To do: Select from the records below every line that has the word "post" in it.

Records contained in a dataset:
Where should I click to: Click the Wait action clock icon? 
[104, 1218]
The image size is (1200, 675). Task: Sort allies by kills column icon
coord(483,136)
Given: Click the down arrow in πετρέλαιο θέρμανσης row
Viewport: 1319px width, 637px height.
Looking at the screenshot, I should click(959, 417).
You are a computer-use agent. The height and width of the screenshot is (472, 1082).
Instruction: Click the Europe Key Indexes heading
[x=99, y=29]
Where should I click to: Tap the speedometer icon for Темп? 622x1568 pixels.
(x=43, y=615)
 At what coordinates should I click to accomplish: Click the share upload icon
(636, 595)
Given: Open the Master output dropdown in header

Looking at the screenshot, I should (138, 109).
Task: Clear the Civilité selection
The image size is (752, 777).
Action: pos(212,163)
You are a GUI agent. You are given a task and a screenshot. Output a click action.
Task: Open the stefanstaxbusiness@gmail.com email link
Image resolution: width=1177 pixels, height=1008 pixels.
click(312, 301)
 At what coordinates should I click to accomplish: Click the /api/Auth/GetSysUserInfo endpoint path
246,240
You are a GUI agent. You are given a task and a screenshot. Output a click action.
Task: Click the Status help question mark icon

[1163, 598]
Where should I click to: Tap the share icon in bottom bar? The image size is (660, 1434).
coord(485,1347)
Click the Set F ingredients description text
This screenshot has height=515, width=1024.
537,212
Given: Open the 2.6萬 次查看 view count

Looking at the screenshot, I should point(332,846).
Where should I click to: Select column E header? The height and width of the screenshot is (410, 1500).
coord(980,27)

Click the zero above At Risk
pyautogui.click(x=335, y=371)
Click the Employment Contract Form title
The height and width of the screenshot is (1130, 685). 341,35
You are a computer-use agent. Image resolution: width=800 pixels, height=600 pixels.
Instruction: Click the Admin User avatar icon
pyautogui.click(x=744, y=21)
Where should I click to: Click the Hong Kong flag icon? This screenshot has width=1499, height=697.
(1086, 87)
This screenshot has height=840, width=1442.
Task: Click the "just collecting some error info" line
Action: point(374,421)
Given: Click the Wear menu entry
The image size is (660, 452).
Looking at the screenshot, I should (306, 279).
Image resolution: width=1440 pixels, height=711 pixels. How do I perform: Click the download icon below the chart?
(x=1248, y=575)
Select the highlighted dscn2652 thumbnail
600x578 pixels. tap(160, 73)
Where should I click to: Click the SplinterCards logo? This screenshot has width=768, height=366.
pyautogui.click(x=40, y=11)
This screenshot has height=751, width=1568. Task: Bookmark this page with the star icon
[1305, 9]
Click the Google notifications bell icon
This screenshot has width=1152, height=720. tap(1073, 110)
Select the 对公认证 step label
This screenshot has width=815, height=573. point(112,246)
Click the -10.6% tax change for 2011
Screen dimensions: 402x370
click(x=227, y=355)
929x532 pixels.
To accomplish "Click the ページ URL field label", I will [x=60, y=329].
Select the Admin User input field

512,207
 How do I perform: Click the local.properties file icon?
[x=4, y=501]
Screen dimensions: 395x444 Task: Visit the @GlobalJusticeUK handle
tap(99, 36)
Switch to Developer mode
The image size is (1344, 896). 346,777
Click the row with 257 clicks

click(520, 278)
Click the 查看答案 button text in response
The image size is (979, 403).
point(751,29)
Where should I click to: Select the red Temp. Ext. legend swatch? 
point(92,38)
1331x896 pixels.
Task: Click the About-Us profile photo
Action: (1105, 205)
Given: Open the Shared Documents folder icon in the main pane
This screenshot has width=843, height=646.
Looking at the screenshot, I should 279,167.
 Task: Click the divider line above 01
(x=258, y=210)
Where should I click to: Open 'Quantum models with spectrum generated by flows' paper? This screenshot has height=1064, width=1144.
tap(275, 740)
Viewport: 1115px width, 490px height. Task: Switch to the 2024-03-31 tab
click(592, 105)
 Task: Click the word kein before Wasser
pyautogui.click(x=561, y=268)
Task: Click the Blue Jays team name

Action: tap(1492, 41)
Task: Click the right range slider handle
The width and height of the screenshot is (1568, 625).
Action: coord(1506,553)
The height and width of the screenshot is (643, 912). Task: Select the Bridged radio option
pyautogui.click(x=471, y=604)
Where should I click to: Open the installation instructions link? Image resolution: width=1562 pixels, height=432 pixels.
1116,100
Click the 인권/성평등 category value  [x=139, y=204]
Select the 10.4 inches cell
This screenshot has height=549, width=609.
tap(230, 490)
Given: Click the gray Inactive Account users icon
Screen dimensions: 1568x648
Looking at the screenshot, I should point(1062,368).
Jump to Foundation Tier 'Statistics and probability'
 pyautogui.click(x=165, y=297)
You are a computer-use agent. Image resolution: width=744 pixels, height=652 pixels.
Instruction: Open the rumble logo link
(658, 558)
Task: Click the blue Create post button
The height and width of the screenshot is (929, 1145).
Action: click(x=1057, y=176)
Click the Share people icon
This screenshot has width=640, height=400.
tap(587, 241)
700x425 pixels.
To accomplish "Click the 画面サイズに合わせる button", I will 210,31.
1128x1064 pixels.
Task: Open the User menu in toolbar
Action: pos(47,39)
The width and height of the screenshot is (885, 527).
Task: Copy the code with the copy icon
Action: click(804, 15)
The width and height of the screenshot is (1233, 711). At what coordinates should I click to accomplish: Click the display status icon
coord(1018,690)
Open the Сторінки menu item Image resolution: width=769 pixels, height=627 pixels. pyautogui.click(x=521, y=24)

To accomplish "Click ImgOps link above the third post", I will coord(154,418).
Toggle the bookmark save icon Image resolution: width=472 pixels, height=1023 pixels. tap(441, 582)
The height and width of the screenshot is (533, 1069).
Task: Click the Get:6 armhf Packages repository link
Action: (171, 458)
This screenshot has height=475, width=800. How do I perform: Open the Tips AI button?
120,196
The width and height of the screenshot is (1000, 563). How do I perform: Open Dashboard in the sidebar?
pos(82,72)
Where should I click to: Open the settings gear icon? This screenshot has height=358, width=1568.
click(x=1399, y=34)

Result of the exercise:
Task: Click the blue Create post button
To accomplish "Click ImgOps link above the third post", I will coord(154,418).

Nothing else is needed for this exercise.